::: Materials provided :::
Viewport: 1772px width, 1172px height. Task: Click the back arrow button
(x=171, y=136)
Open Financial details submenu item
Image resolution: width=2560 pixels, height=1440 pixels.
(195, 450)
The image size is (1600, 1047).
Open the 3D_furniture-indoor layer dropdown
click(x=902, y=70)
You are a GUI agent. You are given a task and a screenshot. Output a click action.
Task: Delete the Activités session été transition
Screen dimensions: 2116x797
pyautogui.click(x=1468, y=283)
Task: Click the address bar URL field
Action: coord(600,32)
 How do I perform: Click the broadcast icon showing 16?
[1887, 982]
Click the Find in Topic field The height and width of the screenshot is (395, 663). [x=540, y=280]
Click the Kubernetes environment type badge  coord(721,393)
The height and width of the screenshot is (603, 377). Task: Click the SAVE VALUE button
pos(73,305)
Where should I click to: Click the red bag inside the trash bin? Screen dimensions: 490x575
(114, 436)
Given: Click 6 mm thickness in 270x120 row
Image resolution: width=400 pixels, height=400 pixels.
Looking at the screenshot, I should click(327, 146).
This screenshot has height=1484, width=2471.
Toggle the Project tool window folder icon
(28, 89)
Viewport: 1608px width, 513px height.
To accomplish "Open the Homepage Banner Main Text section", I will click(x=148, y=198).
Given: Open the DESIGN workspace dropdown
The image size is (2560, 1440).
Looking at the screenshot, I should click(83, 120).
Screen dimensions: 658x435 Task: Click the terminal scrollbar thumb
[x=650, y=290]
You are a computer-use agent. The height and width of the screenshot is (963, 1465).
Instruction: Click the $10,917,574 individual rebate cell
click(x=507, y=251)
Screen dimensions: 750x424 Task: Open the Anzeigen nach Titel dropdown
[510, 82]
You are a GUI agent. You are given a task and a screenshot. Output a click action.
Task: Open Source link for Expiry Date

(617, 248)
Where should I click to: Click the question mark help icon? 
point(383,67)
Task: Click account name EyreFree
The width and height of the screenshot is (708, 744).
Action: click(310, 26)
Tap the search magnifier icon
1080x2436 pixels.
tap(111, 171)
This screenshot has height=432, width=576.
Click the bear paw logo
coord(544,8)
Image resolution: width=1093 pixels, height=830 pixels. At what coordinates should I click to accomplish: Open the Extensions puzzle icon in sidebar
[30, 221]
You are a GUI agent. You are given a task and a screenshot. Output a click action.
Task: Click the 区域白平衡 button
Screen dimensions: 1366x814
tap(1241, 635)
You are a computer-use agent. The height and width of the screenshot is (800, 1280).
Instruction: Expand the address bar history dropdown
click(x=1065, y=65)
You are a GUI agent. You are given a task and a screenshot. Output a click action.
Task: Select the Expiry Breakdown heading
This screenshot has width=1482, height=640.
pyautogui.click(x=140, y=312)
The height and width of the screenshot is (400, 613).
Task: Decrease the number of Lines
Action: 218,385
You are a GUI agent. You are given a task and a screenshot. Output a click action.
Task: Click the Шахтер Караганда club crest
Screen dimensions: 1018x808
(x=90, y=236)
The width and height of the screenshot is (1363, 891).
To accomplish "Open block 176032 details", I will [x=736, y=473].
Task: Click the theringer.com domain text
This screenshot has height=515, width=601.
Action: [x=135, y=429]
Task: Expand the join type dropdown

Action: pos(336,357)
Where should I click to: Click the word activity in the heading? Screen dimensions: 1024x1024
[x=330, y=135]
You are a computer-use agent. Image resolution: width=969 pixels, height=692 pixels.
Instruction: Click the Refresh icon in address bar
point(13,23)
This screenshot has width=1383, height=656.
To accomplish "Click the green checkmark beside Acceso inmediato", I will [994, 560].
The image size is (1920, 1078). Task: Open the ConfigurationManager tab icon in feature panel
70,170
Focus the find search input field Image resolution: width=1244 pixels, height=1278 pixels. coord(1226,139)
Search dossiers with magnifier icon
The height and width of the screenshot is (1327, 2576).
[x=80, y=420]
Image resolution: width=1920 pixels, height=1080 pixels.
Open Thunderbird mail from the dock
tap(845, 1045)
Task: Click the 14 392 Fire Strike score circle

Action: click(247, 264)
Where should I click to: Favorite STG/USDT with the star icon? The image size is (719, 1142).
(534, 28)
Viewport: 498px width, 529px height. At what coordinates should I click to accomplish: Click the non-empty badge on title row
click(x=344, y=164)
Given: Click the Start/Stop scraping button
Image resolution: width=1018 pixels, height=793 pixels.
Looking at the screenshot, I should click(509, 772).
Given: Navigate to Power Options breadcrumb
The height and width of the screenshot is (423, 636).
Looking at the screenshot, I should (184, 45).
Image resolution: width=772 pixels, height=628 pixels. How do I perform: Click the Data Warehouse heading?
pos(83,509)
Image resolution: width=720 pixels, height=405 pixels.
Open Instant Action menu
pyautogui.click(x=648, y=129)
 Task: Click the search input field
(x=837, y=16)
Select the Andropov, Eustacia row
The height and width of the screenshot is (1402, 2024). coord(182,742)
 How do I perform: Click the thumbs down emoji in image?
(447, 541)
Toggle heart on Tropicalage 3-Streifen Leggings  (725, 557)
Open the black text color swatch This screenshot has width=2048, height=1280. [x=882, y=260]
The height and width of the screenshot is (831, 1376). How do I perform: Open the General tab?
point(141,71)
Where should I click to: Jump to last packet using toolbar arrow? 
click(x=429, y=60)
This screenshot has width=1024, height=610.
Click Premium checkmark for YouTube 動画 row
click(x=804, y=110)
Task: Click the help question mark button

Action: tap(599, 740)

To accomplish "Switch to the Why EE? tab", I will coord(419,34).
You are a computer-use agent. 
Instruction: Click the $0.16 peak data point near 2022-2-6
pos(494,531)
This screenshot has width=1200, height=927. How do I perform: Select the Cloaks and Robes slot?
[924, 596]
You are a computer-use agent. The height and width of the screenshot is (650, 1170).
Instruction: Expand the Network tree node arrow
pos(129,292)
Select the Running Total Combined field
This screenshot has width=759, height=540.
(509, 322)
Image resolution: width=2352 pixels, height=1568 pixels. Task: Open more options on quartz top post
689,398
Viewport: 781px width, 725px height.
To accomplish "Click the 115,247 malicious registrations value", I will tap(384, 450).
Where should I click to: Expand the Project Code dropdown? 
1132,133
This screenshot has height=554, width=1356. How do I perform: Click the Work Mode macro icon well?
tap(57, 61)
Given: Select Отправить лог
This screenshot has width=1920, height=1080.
:::
● Requirements: Extract every line of the data above verbatim and in its original order.

● Result of this task:
Viewport: 1772px width, 1172px height. Task: Click the back arrow button
(x=171, y=136)
Open Financial details submenu item
Image resolution: width=2560 pixels, height=1440 pixels.
(195, 450)
The image size is (1600, 1047).
Open the 3D_furniture-indoor layer dropdown
click(x=902, y=70)
You are a GUI agent. You are given a task and a screenshot. Output a click action.
Task: Delete the Activités session été transition
Screen dimensions: 2116x797
pyautogui.click(x=1468, y=283)
Task: Click the address bar URL field
Action: coord(600,32)
 How do I perform: Click the broadcast icon showing 16?
[1887, 982]
Click the Find in Topic field The height and width of the screenshot is (395, 663). [x=540, y=280]
Click the Kubernetes environment type badge  coord(721,393)
The height and width of the screenshot is (603, 377). Task: Click the SAVE VALUE button
pos(73,305)
Where should I click to: Click the red bag inside the trash bin? Screen dimensions: 490x575
(114, 436)
Given: Click 6 mm thickness in 270x120 row
Image resolution: width=400 pixels, height=400 pixels.
Looking at the screenshot, I should click(327, 146).
This screenshot has height=1484, width=2471.
Toggle the Project tool window folder icon
(28, 89)
Viewport: 1608px width, 513px height.
To accomplish "Open the Homepage Banner Main Text section", I will click(x=148, y=198).
Given: Open the DESIGN workspace dropdown
The image size is (2560, 1440).
Looking at the screenshot, I should click(83, 120).
Screen dimensions: 658x435 Task: Click the terminal scrollbar thumb
[x=650, y=290]
You are a computer-use agent. The height and width of the screenshot is (963, 1465).
Instruction: Click the $10,917,574 individual rebate cell
click(x=507, y=251)
Screen dimensions: 750x424 Task: Open the Anzeigen nach Titel dropdown
[510, 82]
You are a GUI agent. You are given a task and a screenshot. Output a click action.
Task: Open Source link for Expiry Date

(617, 248)
Where should I click to: Click the question mark help icon? 
point(383,67)
Task: Click account name EyreFree
The width and height of the screenshot is (708, 744).
Action: click(310, 26)
Tap the search magnifier icon
1080x2436 pixels.
tap(111, 171)
This screenshot has height=432, width=576.
Click the bear paw logo
coord(544,8)
Image resolution: width=1093 pixels, height=830 pixels. At what coordinates should I click to accomplish: Open the Extensions puzzle icon in sidebar
[30, 221]
You are a GUI agent. You are given a task and a screenshot. Output a click action.
Task: Click the 区域白平衡 button
Screen dimensions: 1366x814
tap(1241, 635)
You are a computer-use agent. The height and width of the screenshot is (800, 1280).
Instruction: Expand the address bar history dropdown
click(x=1065, y=65)
You are a GUI agent. You are given a task and a screenshot. Output a click action.
Task: Select the Expiry Breakdown heading
This screenshot has width=1482, height=640.
pyautogui.click(x=140, y=312)
The height and width of the screenshot is (400, 613).
Task: Decrease the number of Lines
Action: 218,385
You are a GUI agent. You are given a task and a screenshot. Output a click action.
Task: Click the Шахтер Караганда club crest
Screen dimensions: 1018x808
(x=90, y=236)
The width and height of the screenshot is (1363, 891).
To accomplish "Open block 176032 details", I will [x=736, y=473].
Task: Click the theringer.com domain text
This screenshot has height=515, width=601.
Action: [x=135, y=429]
Task: Expand the join type dropdown

Action: pos(336,357)
Where should I click to: Click the word activity in the heading? Screen dimensions: 1024x1024
[x=330, y=135]
You are a computer-use agent. Image resolution: width=969 pixels, height=692 pixels.
Instruction: Click the Refresh icon in address bar
point(13,23)
This screenshot has width=1383, height=656.
To accomplish "Click the green checkmark beside Acceso inmediato", I will [994, 560].
The image size is (1920, 1078). Task: Open the ConfigurationManager tab icon in feature panel
70,170
Focus the find search input field Image resolution: width=1244 pixels, height=1278 pixels. coord(1226,139)
Search dossiers with magnifier icon
The height and width of the screenshot is (1327, 2576).
[x=80, y=420]
Image resolution: width=1920 pixels, height=1080 pixels.
Open Thunderbird mail from the dock
tap(845, 1045)
Task: Click the 14 392 Fire Strike score circle

Action: click(247, 264)
Where should I click to: Favorite STG/USDT with the star icon? The image size is (719, 1142).
(534, 28)
Viewport: 498px width, 529px height. At what coordinates should I click to accomplish: Click the non-empty badge on title row
click(x=344, y=164)
Given: Click the Start/Stop scraping button
Image resolution: width=1018 pixels, height=793 pixels.
Looking at the screenshot, I should click(509, 772).
Given: Navigate to Power Options breadcrumb
The height and width of the screenshot is (423, 636).
Looking at the screenshot, I should (184, 45).
Image resolution: width=772 pixels, height=628 pixels. How do I perform: Click the Data Warehouse heading?
pos(83,509)
Image resolution: width=720 pixels, height=405 pixels.
Open Instant Action menu
pyautogui.click(x=648, y=129)
 Task: Click the search input field
(x=837, y=16)
Select the Andropov, Eustacia row
The height and width of the screenshot is (1402, 2024). coord(182,742)
 How do I perform: Click the thumbs down emoji in image?
(447, 541)
Toggle heart on Tropicalage 3-Streifen Leggings  (725, 557)
Open the black text color swatch This screenshot has width=2048, height=1280. [x=882, y=260]
The height and width of the screenshot is (831, 1376). How do I perform: Open the General tab?
point(141,71)
Where should I click to: Jump to last packet using toolbar arrow? 
click(x=429, y=60)
This screenshot has width=1024, height=610.
Click Premium checkmark for YouTube 動画 row
click(x=804, y=110)
Task: Click the help question mark button

Action: tap(599, 740)

To accomplish "Switch to the Why EE? tab", I will coord(419,34).
You are a computer-use agent. 
Instruction: Click the $0.16 peak data point near 2022-2-6
pos(494,531)
This screenshot has width=1200, height=927. How do I perform: Select the Cloaks and Robes slot?
[924, 596]
You are a computer-use agent. The height and width of the screenshot is (650, 1170).
Instruction: Expand the Network tree node arrow
pos(129,292)
Select the Running Total Combined field
This screenshot has width=759, height=540.
(509, 322)
Image resolution: width=2352 pixels, height=1568 pixels. Task: Open more options on quartz top post
689,398
Viewport: 781px width, 725px height.
To accomplish "Click the 115,247 malicious registrations value", I will tap(384, 450).
Where should I click to: Expand the Project Code dropdown? 
1132,133
This screenshot has height=554, width=1356. How do I perform: Click the Work Mode macro icon well?
tap(57, 61)
Given: Select Отправить лог
This screenshot has width=1920, height=1080.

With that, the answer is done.